_ENTRIES SUPPLIED_
───

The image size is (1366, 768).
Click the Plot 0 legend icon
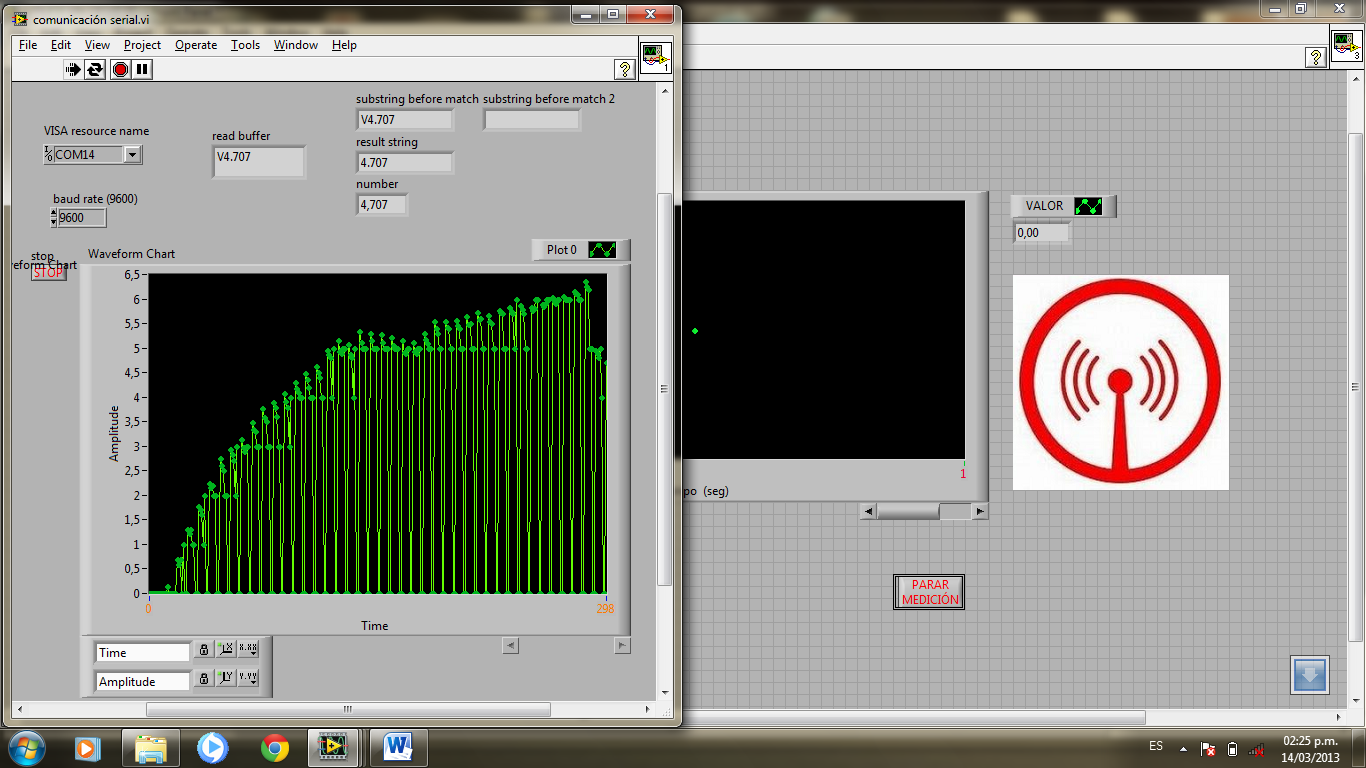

───

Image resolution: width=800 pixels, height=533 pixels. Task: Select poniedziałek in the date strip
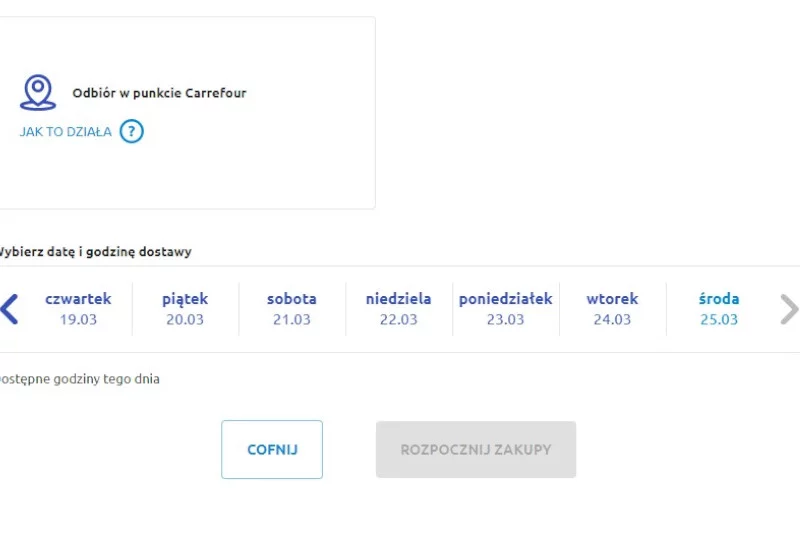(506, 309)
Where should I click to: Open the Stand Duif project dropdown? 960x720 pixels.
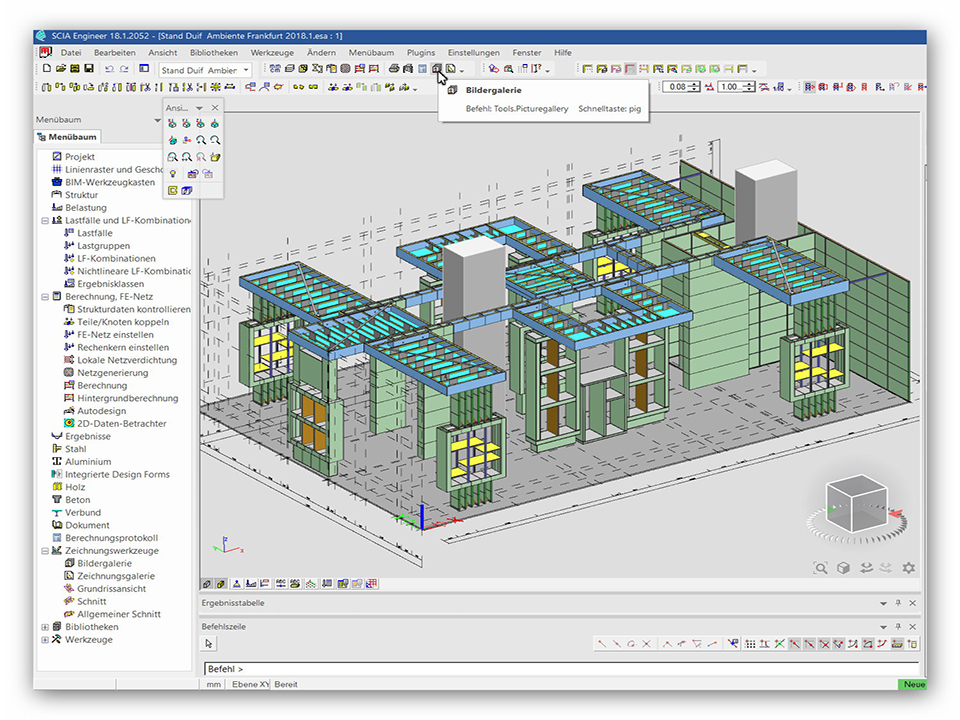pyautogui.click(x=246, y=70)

───

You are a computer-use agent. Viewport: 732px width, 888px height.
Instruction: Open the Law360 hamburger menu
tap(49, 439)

───

_WHAT IS EXPECTED_
Search the listing above for the lines with "The image size is (1366, 768)." and "Click the Plot 0 legend icon", then output those lines and all lines between them exactly.

_TASK ANSWER_
The image size is (1366, 768).
Click the Plot 0 legend icon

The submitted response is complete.